Source text ::
The pandemic shone a bright light on the resilience of Canada’s healthcare system, and on the challenges still to address in our long-term care and seniors’ health services. But there is another important healthcare network that may need some attention: unpaid caregivers.
Canada’s 8-million family caregivers account for a staggering 75% of all healthcare delivered in this country. The value of this unpaid work is as high as $30-billion per year, and includes everything from helping with daily tasks to managing medical care, housekeeping, transportation and medication.
Canadian caregivers are a silent cohort of workers employers can’t afford to ignore. In fact, three in ten people in the workforce are providing unpaid care, and most adults are likely to be caregivers at some point.
Why employers should care for caregivers.
If the juggling of priorities wasn’t hard enough pre-pandemic, COVID added a layer of complexity for those caring for family, friends or neighbours. A report from Statistics Canada found that Canadians living with long term conditions and disabilities were reporting significant impacts to their physical and mental health due to disruptions in services. More than three-quarters (77%) required a health service, such as physiotherapy or counselling, but were unable to receive it due to the pandemic, and 48% say their health is worse or much worse than before the pandemic.
Caregiving hours are on the rise, with 31% of Canadian caregivers providing more than 10 hours of care per week , compared to 26% who were doing so before the pandemic. Ironically, It’s also worth noting that four in ten caregivers say it cost more of their own money to provide care during the pandemic.

Try it :: Please answer from the text on Canada's unpaid caregivers: what share of all healthcare delivered in Canada do family caregivers account for? You will not need the listing.

Data records ::
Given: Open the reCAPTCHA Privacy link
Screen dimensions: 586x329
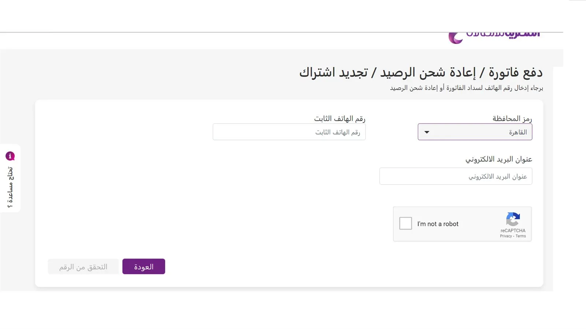Looking at the screenshot, I should pos(506,236).
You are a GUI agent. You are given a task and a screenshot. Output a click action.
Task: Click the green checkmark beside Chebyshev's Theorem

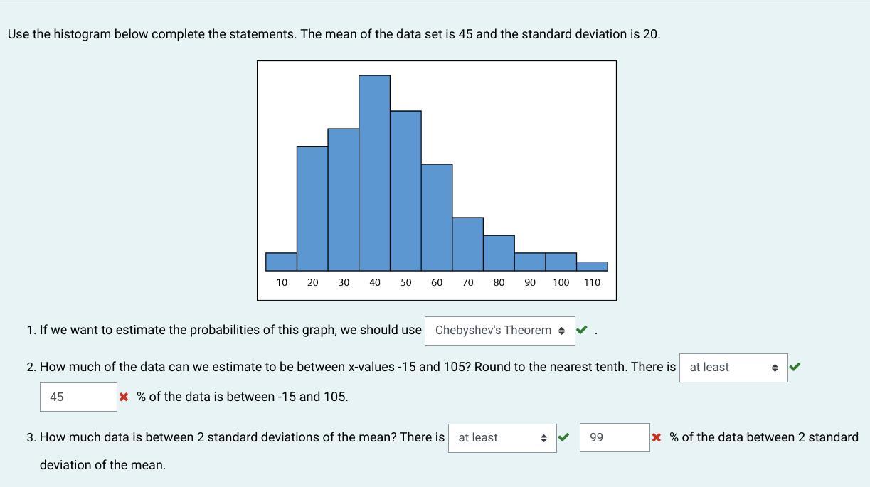pyautogui.click(x=582, y=330)
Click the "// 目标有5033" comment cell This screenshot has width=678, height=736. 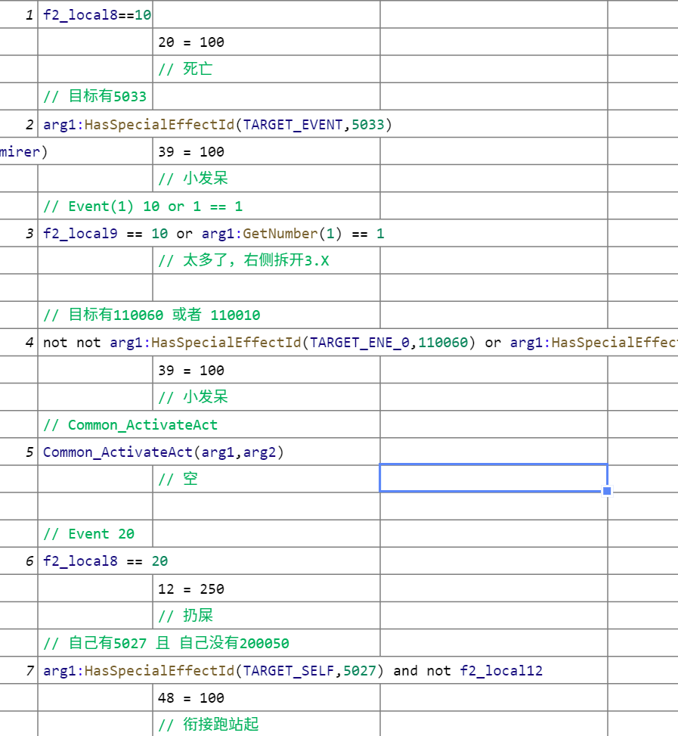(x=95, y=97)
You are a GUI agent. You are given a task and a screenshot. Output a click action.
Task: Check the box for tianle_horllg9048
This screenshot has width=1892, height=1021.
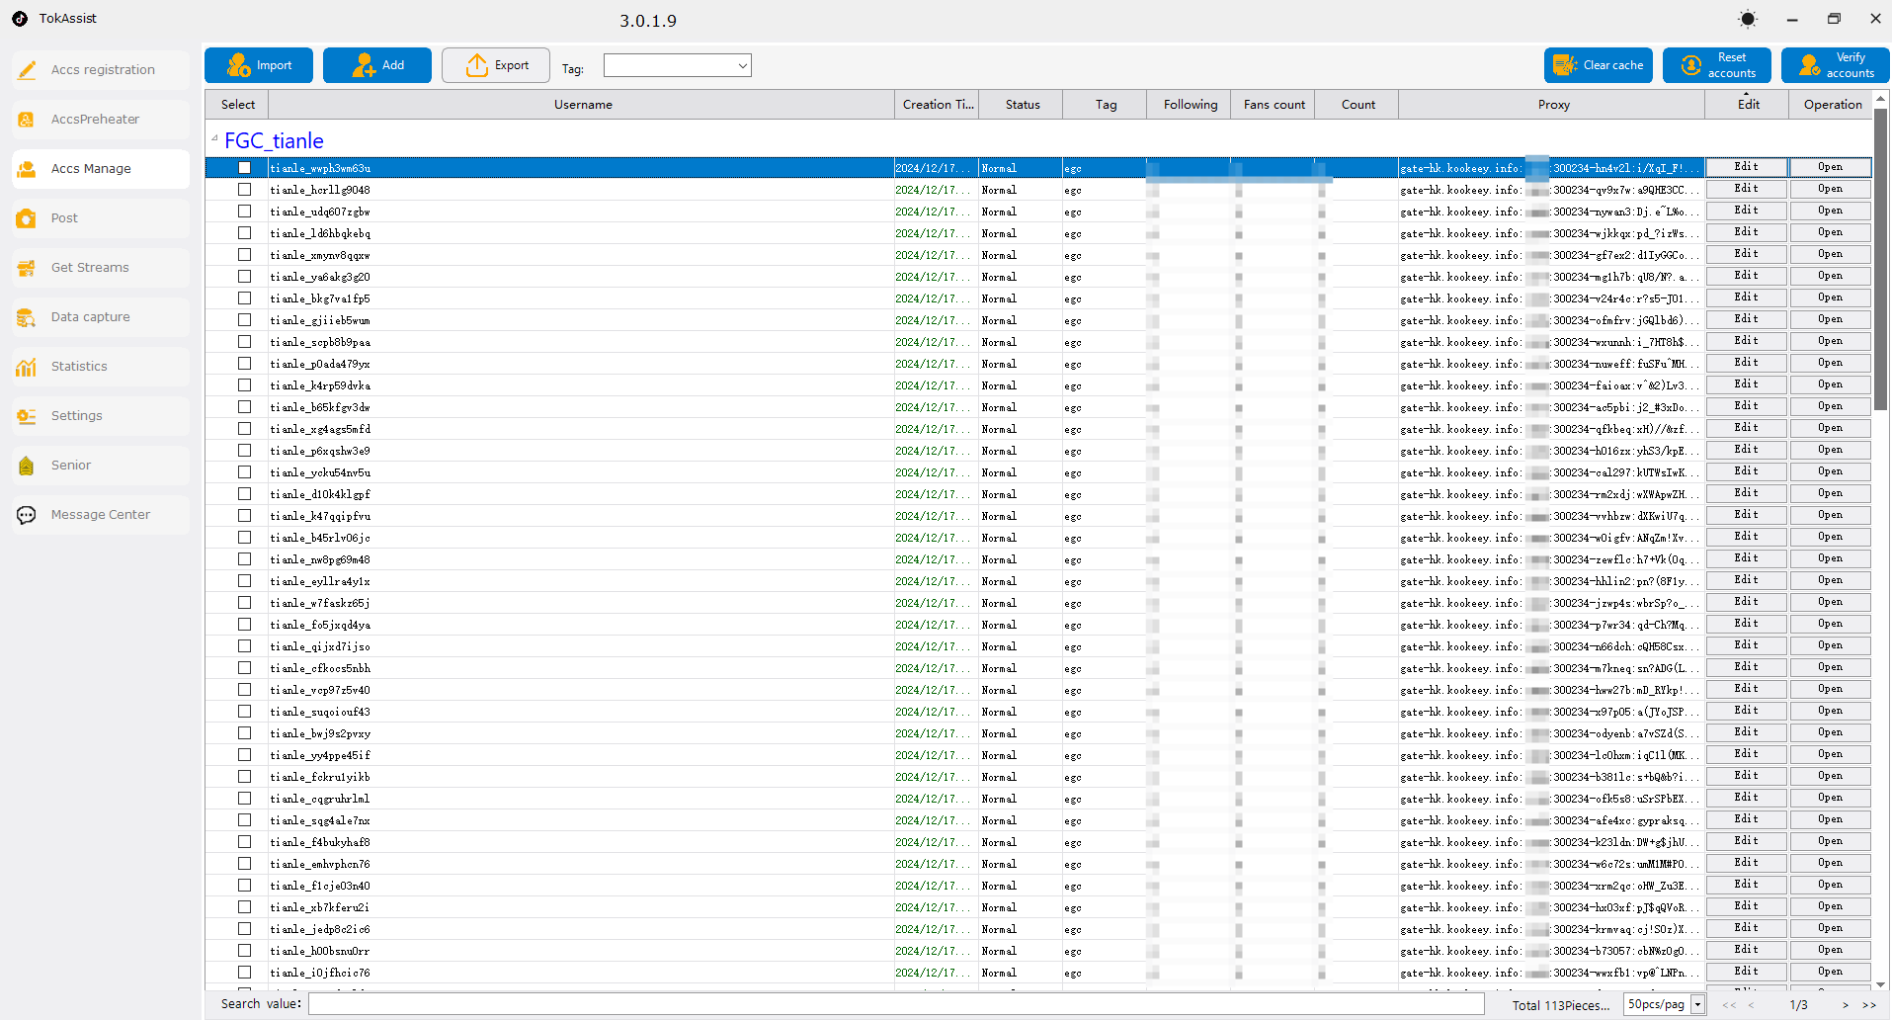[244, 190]
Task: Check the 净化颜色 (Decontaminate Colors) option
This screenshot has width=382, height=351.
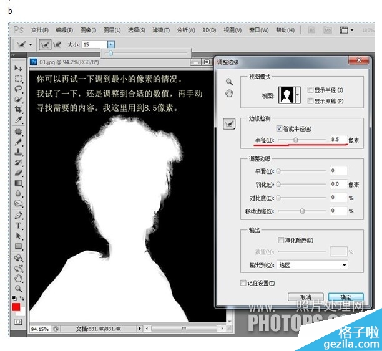Action: [280, 240]
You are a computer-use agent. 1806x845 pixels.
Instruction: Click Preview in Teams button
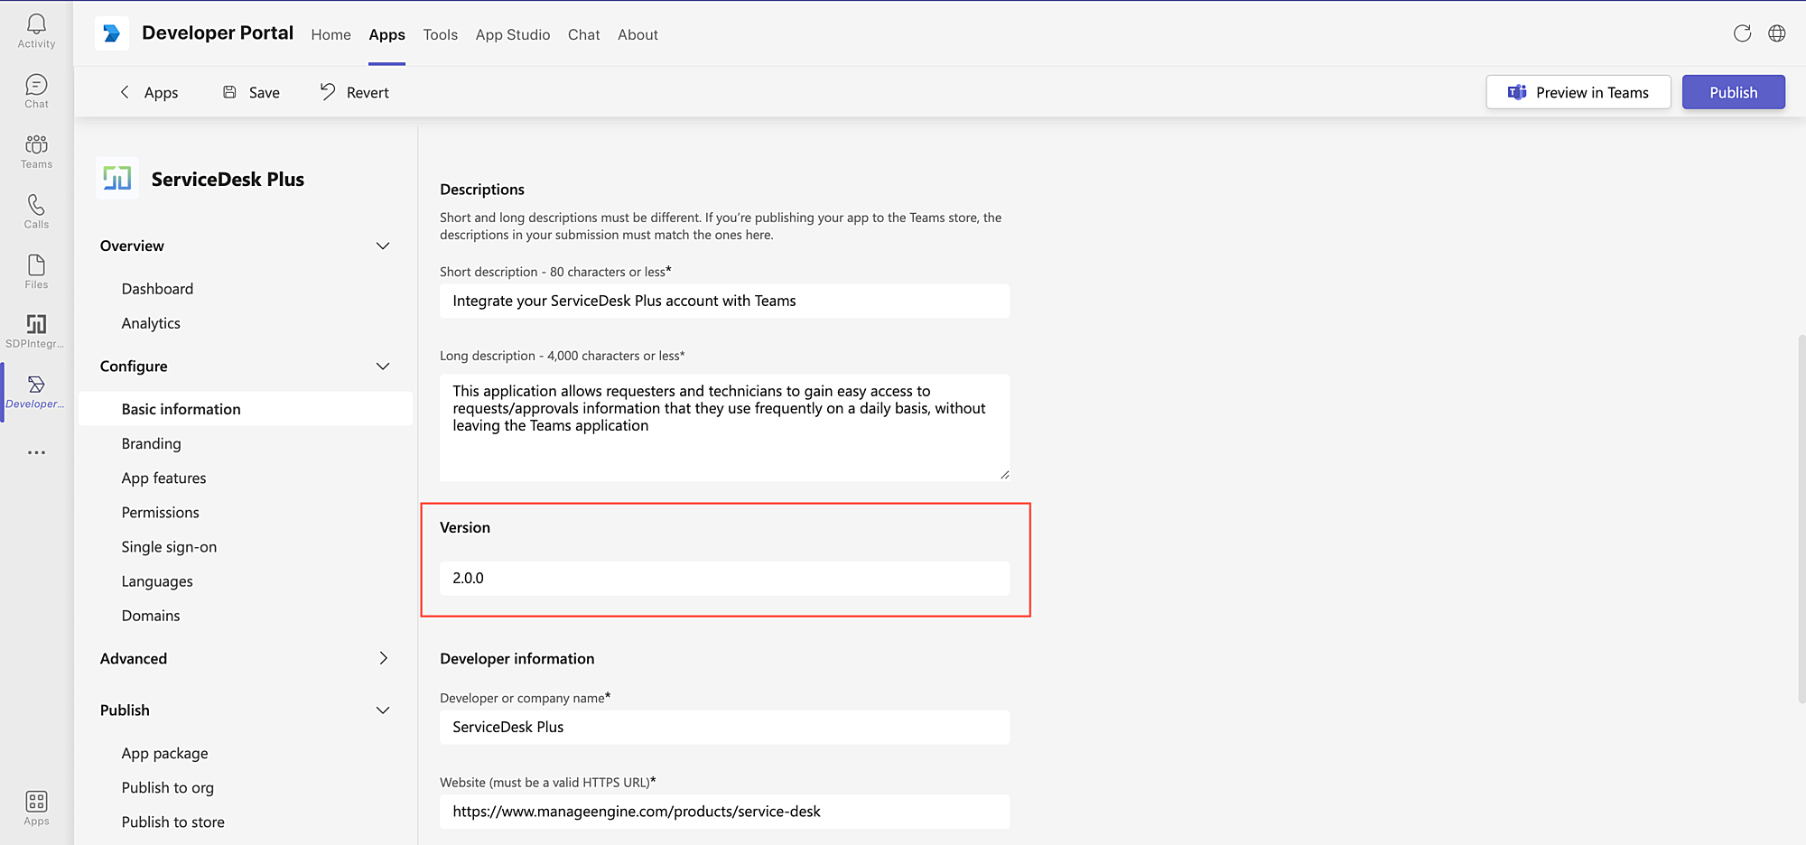pos(1578,92)
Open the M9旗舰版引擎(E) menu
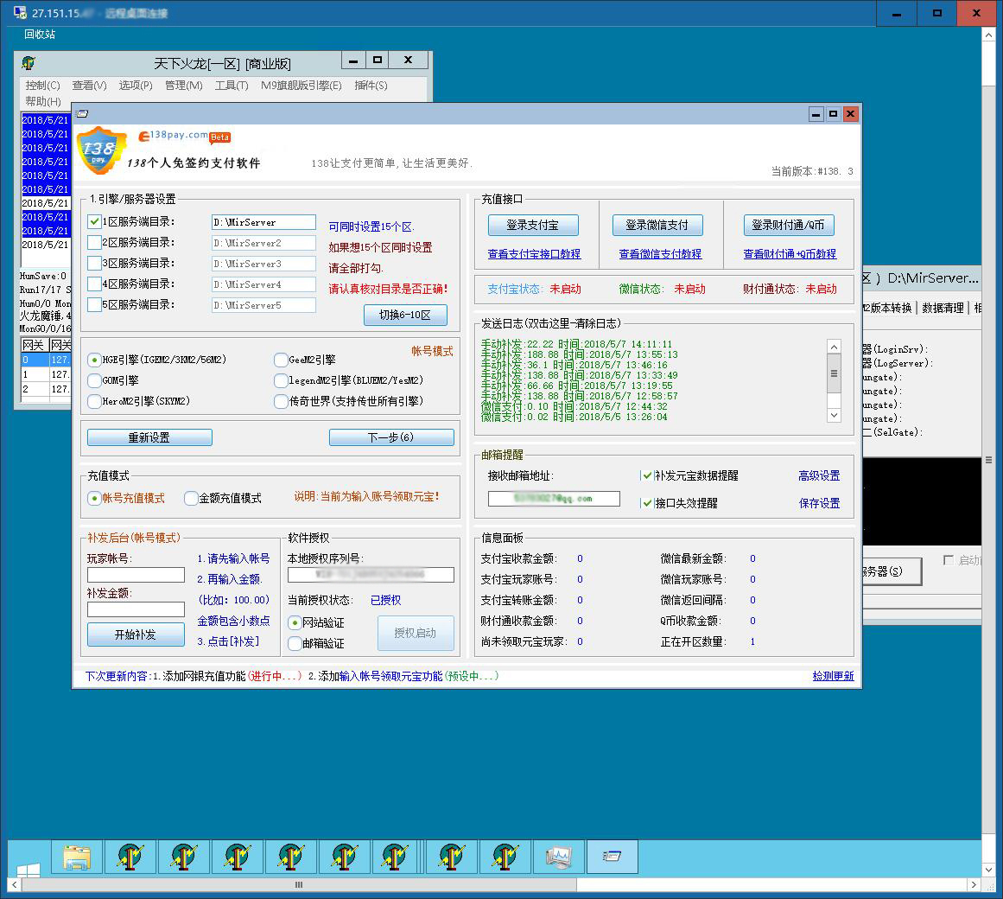Screen dimensions: 1003x899 pos(302,86)
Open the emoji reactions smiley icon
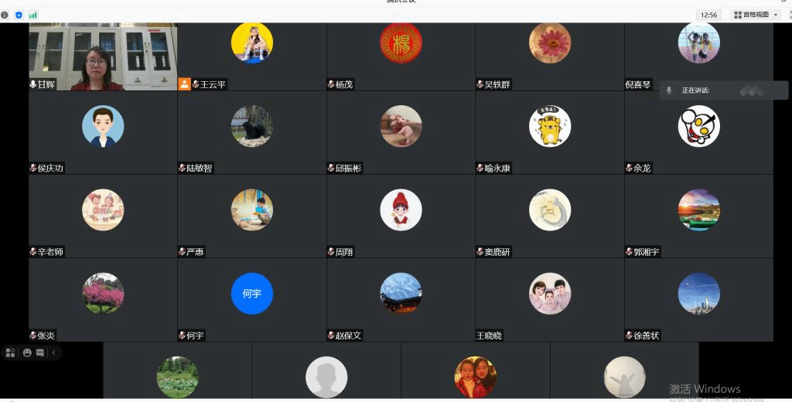 click(27, 353)
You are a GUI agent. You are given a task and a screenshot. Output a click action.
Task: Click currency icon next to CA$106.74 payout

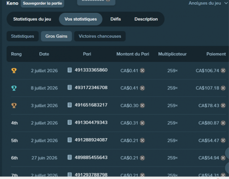coord(223,71)
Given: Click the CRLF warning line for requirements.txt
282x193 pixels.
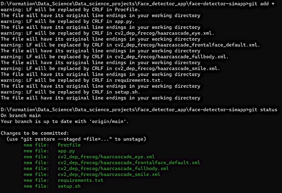Looking at the screenshot, I should pyautogui.click(x=82, y=80).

Output :: 75%